SRINAGAR: The Union Government has stated that women-led startups in Jammu and Kashmir have secured a modest share of central funding under the Startup India Seed Fund Scheme (SISFS), with only seven ventures supported since its inception in 2021. The information was shared in the Rajya Sabha in response to a question on national trends in funding, mentorship, and support for women entrepreneurs.
According to the figures on record, no women-led startup in Jammu and Kashmir received approval under the SISFS in 2021 or 2022. The first two approvals came only in 2023, when startups from the Union Territory received a combined Rs 0.30 crore. The support increased in 2024, when four women-led startups were approved for Rs 1.05 crore. During 2025, up to October 31, just one startup was approved with funding of Rs 0.15 crore. Over the five years, the UT recorded a cumulative allocation of Rs 1.50 crore for seven ventures.
The Ministry of Commerce and Industry, while presenting national data, said that women-led startups across the country have secured significant support through the government’s three flagship schemes: the Fund of Funds for Startups (FFS), the Startup India Seed Fund Scheme (SISFS), and the Credit Guarantee Scheme for Startups (CGSS). However, the figures show a marked concentration of funding in States with deepened startup ecosystems, notably Karnataka, Maharashtra, Tamil Nadu, Telangana, Gujarat, and Delhi.
Under the Fund of Funds route, Alternative Investment Funds supported by SIDBI invested Rs 2,838.9 crore in 154 women-led startups nationwide between 2020 and October 2025. The State-wise break-up, which was placed as an annexure, reflects low participation from smaller and Himalayan regions, including Jammu and Kashmir, though the reply does not provide a specific UT-level figure for this component.
The Centre reported that, under the SISFS alone, incubators across India approved Rs 284.79 crore to 1,635 women-led startups between 2021 and October 2025. In this period, JK’s share remained among the lowest. States such as Karnataka, Maharashtra and Tamil Nadu accounted for the highest number of supported ventures and the largest volume of sanctioned funds.

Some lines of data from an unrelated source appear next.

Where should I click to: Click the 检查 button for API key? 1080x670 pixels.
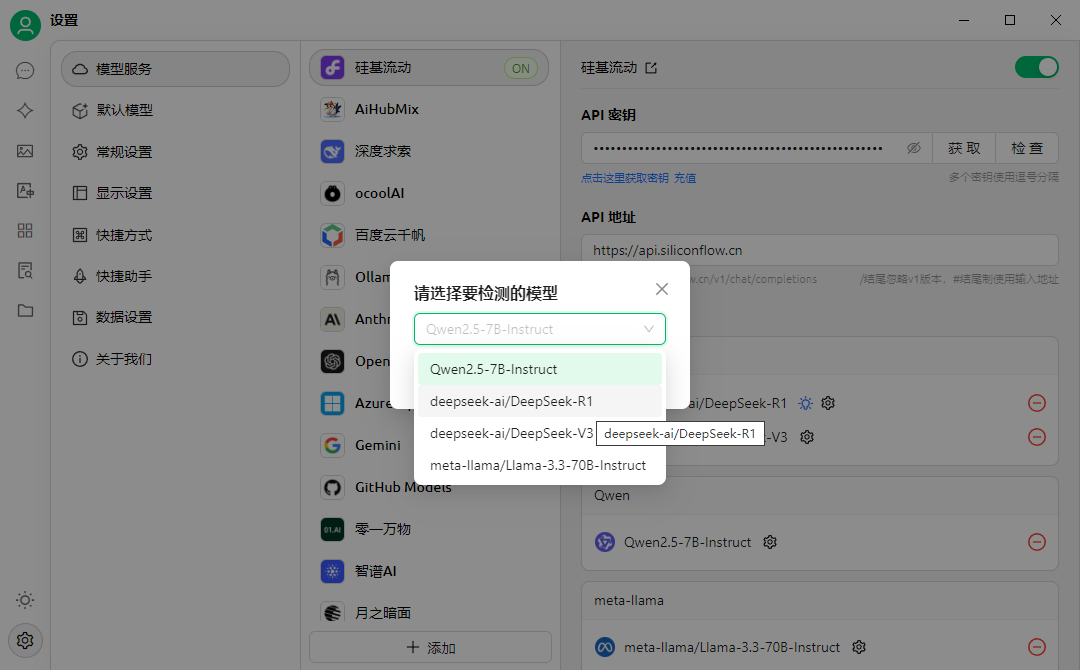[x=1027, y=148]
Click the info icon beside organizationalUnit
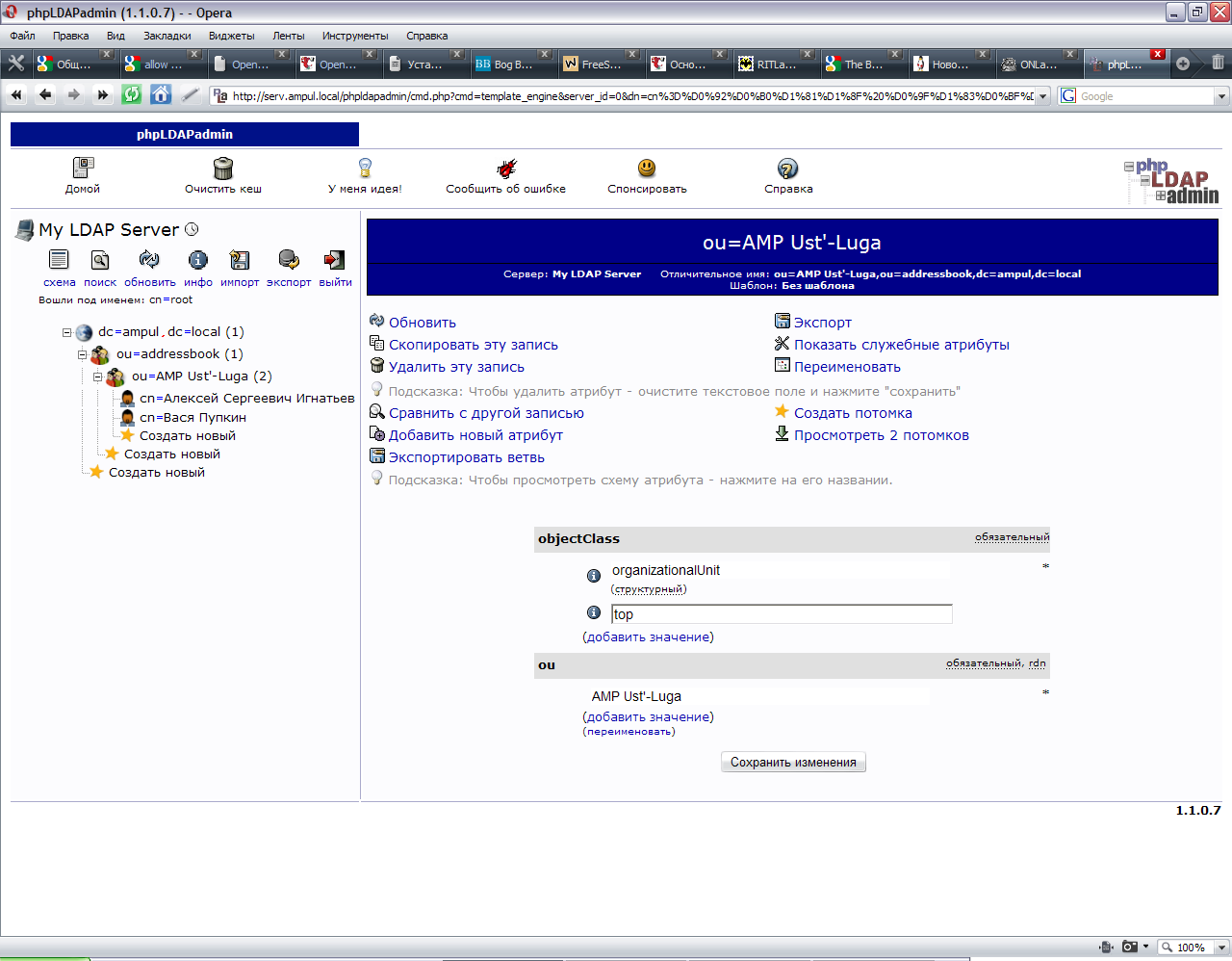The height and width of the screenshot is (961, 1232). pyautogui.click(x=594, y=576)
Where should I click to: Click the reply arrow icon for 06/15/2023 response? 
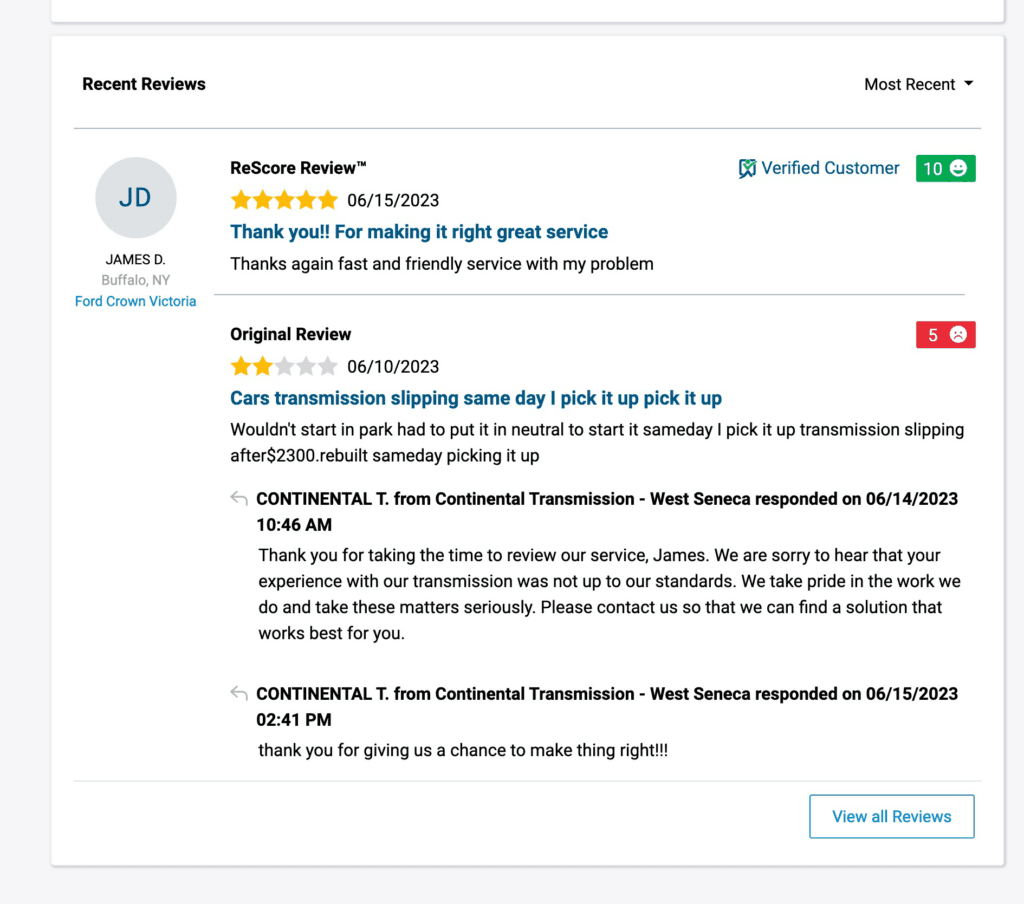pyautogui.click(x=239, y=693)
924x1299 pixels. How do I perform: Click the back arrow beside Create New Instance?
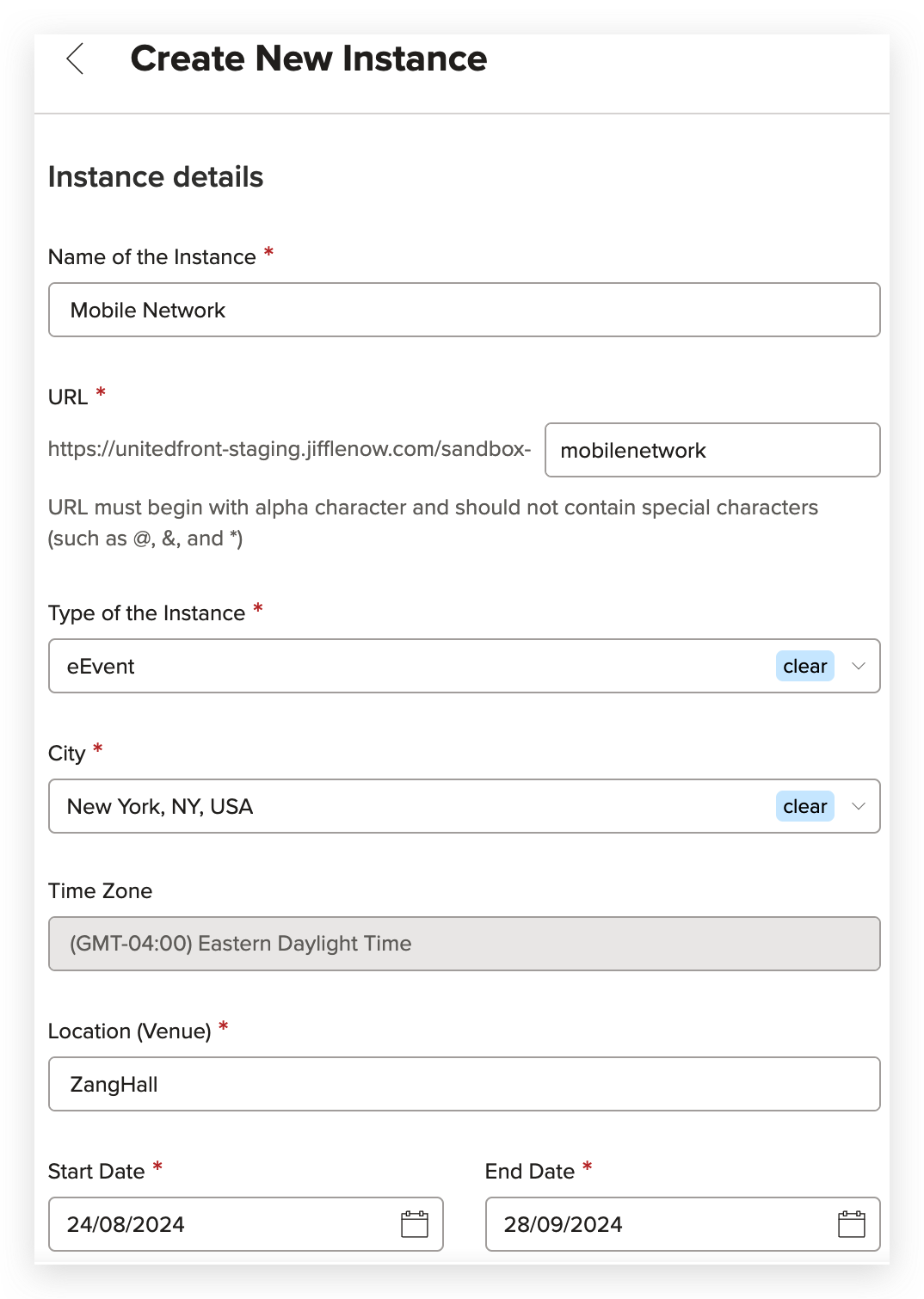(75, 60)
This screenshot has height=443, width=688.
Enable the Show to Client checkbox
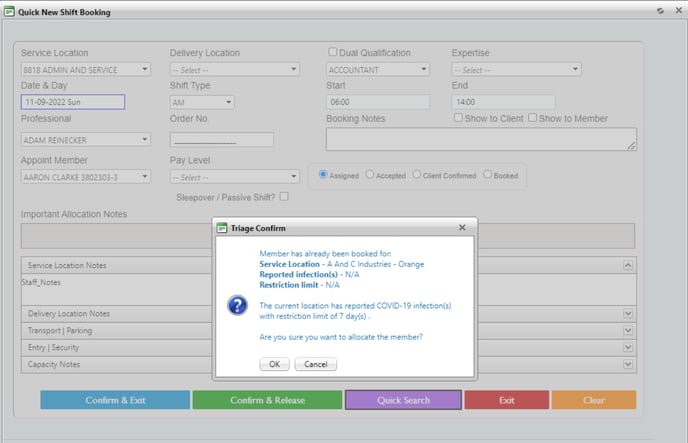(x=458, y=118)
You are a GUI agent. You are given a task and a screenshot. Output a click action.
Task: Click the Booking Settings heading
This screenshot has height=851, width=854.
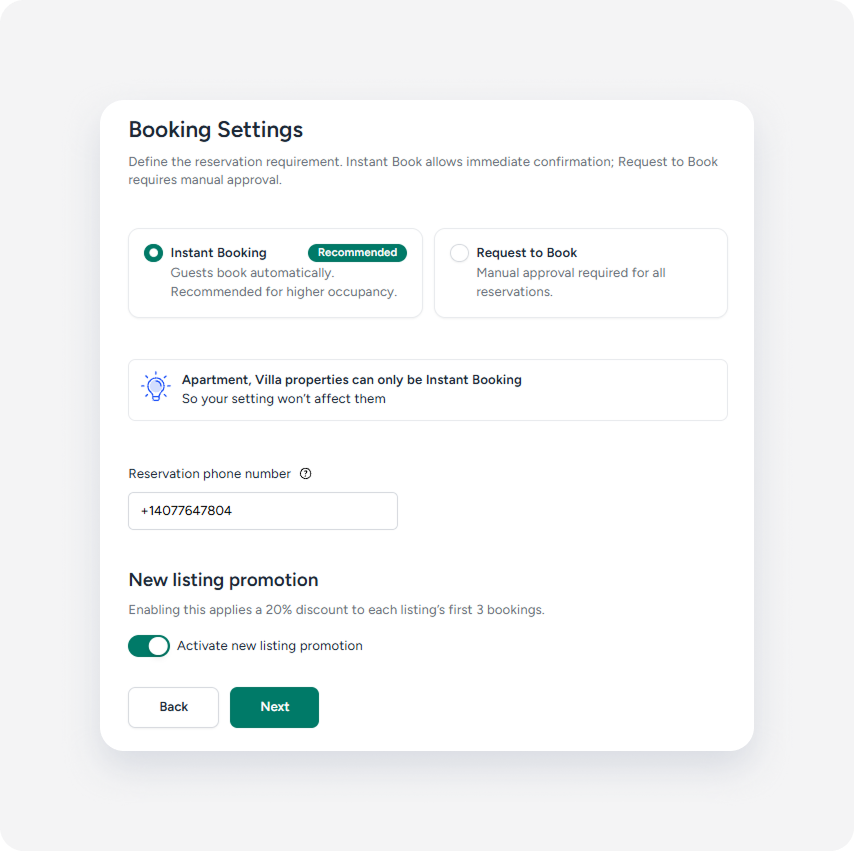point(216,130)
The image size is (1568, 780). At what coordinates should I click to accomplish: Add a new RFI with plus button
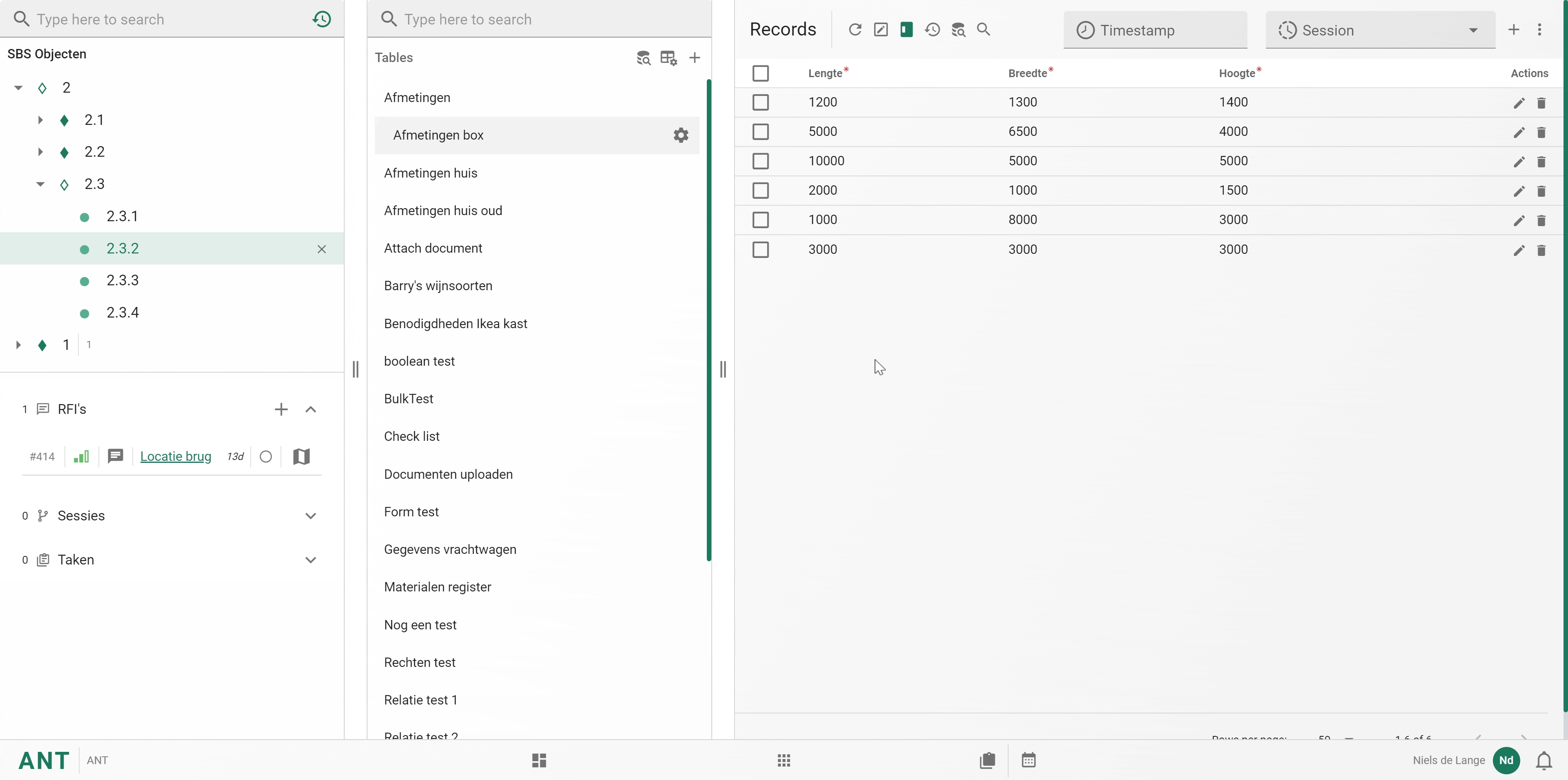click(281, 409)
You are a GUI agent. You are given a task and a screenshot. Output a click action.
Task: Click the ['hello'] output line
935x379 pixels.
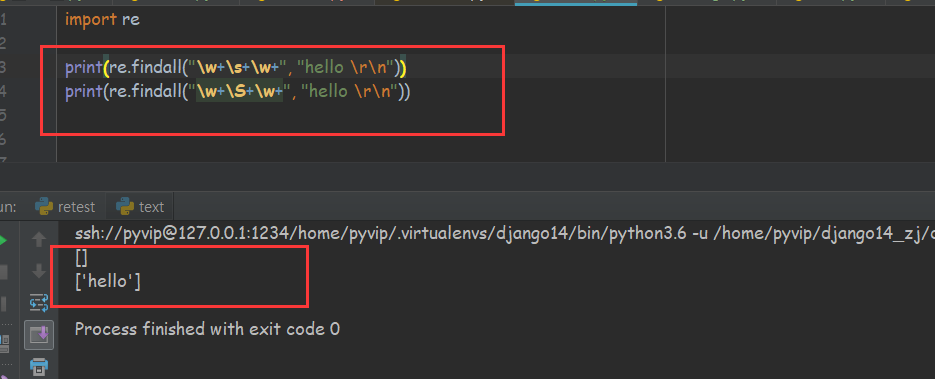coord(108,281)
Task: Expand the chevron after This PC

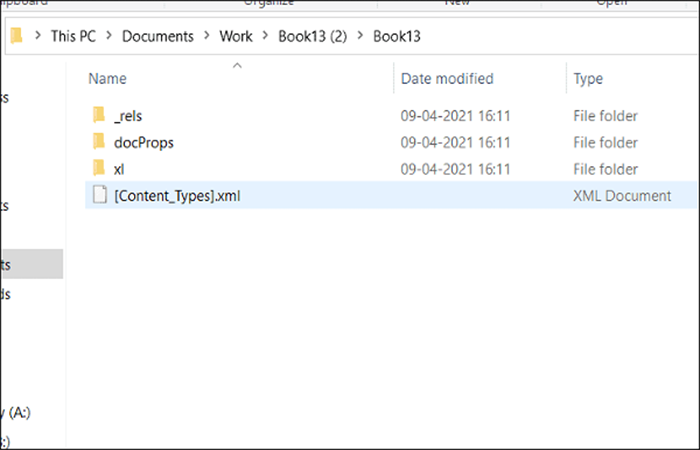Action: click(109, 36)
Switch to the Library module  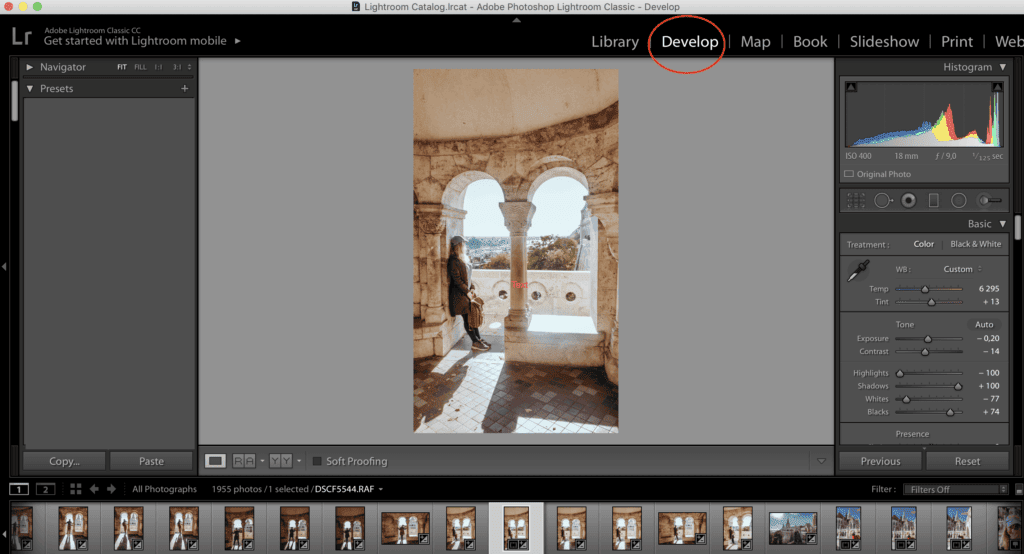(614, 41)
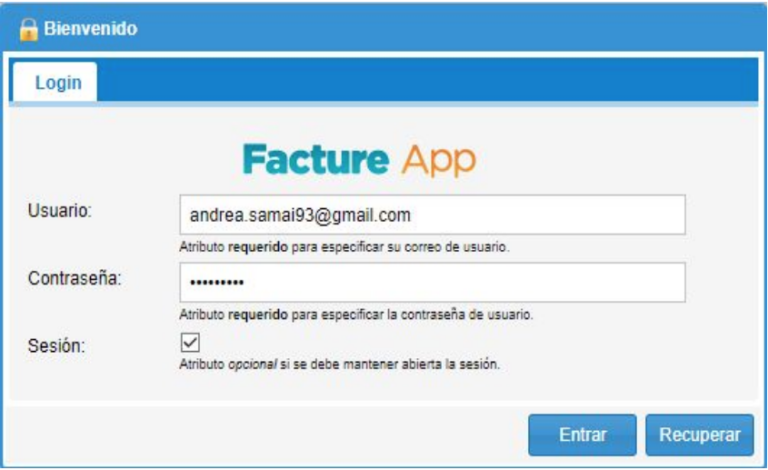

The Minister of State for Commerce and Industry, Jitin Prasada, said that the schemes together address early-stage capital constraints, provide seed support, and enable credit access without collateral for new ventures. He added that sector-wise variations in support mirror the concentration of women entrepreneurs in areas such as health technology, crafts and design, food processing, education technologies, and consumer services. However, the reply did not include State-specific sectoral break-ups or success rates.
On mentorship and training programmes for women entrepreneurs, the Ministry informed the Upper House that these are being run through incubators and institutional partners across States, though the reply did not include UT-wise participation numbers. It noted that outreach and capacity-building efforts continue to expand but acknowledged that certain States lag in submitting proposals or fully utilising available schemes. The reply did not name the lagging States but said that the Ministry is taking corrective action through “regular review meetings, capacity strengthening of State Startup Cells, and continuous engagement with incubators.”
For Jammu and Kashmir, the data indicates that while women-led entrepreneurship has begun to access national funding channels, the ecosystem remains in an early stage compared with leading startup hubs. With only seven women-led ventures receiving seed support in five years, the UT’s utilisation remains limited, suggesting the need for stronger incubator networks, more aggressive mobilisation of proposals, and targeted mentoring support.